» **Exercise instructions**: Rename "Viewport" to "Window" everywhere it occurs in the lines below, and reproduce every line with nothing else changed.

[Text and item location entries]
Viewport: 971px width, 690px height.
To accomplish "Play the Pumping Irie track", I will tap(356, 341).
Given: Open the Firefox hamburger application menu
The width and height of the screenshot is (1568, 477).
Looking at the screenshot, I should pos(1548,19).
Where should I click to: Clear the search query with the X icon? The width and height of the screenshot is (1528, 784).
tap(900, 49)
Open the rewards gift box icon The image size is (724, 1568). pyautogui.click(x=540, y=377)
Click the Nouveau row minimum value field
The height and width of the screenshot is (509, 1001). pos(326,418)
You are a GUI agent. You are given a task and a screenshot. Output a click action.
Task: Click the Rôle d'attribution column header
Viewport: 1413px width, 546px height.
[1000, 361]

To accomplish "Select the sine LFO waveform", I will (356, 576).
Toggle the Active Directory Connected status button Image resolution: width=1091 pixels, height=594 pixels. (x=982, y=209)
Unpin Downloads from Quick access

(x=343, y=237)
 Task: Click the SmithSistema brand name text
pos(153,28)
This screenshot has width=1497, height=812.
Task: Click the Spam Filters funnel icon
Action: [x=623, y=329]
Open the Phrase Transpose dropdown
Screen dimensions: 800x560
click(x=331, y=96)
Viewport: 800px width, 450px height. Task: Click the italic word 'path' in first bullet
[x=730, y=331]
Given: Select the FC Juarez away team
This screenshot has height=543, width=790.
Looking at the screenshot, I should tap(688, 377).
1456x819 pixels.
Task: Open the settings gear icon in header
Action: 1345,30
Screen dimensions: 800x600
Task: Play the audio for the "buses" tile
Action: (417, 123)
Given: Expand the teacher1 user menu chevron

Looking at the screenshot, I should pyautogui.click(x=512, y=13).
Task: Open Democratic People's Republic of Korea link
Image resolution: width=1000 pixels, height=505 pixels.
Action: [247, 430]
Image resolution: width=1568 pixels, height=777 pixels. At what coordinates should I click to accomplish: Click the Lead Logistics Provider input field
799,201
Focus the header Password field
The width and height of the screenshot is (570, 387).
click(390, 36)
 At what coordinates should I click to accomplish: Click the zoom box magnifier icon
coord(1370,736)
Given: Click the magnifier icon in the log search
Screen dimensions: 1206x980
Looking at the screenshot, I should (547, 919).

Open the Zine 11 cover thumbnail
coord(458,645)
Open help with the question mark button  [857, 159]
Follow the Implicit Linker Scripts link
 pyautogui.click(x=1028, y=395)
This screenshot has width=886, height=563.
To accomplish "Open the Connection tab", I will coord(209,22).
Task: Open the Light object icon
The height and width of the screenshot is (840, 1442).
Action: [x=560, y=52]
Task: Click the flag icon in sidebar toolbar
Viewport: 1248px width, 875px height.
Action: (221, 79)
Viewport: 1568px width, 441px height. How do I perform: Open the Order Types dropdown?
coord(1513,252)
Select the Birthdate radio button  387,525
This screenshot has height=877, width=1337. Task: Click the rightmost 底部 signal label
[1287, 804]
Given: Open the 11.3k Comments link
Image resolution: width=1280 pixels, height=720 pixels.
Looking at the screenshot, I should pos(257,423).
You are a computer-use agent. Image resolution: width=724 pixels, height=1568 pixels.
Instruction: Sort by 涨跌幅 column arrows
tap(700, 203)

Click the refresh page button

» **Expected answer**:
Window: 971px width, 690px height.
To accomplish "Play the Pumping Irie track", I will tap(356, 341).
Given: Open the Firefox hamburger application menu
The width and height of the screenshot is (1568, 477).
Looking at the screenshot, I should pos(1548,19).
Where should I click to: Clear the search query with the X icon? The width and height of the screenshot is (1528, 784).
tap(900, 49)
Open the rewards gift box icon The image size is (724, 1568). pyautogui.click(x=540, y=377)
Click the Nouveau row minimum value field
The height and width of the screenshot is (509, 1001). pos(326,418)
You are a GUI agent. You are given a task and a screenshot. Output a click action.
Task: Click the Rôle d'attribution column header
Window: 1413px width, 546px height.
[1000, 361]

To accomplish "Select the sine LFO waveform", I will (356, 576).
Toggle the Active Directory Connected status button Image resolution: width=1091 pixels, height=594 pixels. (x=982, y=209)
Unpin Downloads from Quick access

(x=343, y=237)
 Task: Click the SmithSistema brand name text
pos(153,28)
This screenshot has width=1497, height=812.
Task: Click the Spam Filters funnel icon
Action: [x=623, y=329]
Open the Phrase Transpose dropdown
Screen dimensions: 800x560
click(x=331, y=96)
Window: 800px width, 450px height. Task: Click the italic word 'path' in first bullet
[x=730, y=331]
Given: Select the FC Juarez away team
This screenshot has height=543, width=790.
Looking at the screenshot, I should tap(688, 377).
1456x819 pixels.
Task: Open the settings gear icon in header
Action: 1345,30
Screen dimensions: 800x600
Task: Play the audio for the "buses" tile
Action: (417, 123)
Given: Expand the teacher1 user menu chevron

Looking at the screenshot, I should pyautogui.click(x=512, y=13).
Task: Open Democratic People's Republic of Korea link
Image resolution: width=1000 pixels, height=505 pixels.
Action: [247, 430]
Image resolution: width=1568 pixels, height=777 pixels. At what coordinates should I click to accomplish: Click the Lead Logistics Provider input field
799,201
Focus the header Password field
The width and height of the screenshot is (570, 387).
click(390, 36)
 At what coordinates should I click to accomplish: Click the zoom box magnifier icon
coord(1370,736)
Given: Click the magnifier icon in the log search
Screen dimensions: 1206x980
Looking at the screenshot, I should (547, 919).

Open the Zine 11 cover thumbnail
coord(458,645)
Open help with the question mark button  [857, 159]
Follow the Implicit Linker Scripts link
 pyautogui.click(x=1028, y=395)
This screenshot has width=886, height=563.
To accomplish "Open the Connection tab", I will coord(209,22).
Task: Open the Light object icon
The height and width of the screenshot is (840, 1442).
Action: [x=560, y=52]
Task: Click the flag icon in sidebar toolbar
Window: 1248px width, 875px height.
Action: (221, 79)
Window: 1568px width, 441px height. How do I perform: Open the Order Types dropdown?
coord(1513,252)
Select the Birthdate radio button  387,525
This screenshot has height=877, width=1337. Task: Click the rightmost 底部 signal label
[1287, 804]
Given: Open the 11.3k Comments link
Image resolution: width=1280 pixels, height=720 pixels.
Looking at the screenshot, I should pos(257,423).
You are a computer-use agent. Image resolution: width=724 pixels, height=1568 pixels.
Instruction: Sort by 涨跌幅 column arrows
tap(700, 203)

Click the refresh page button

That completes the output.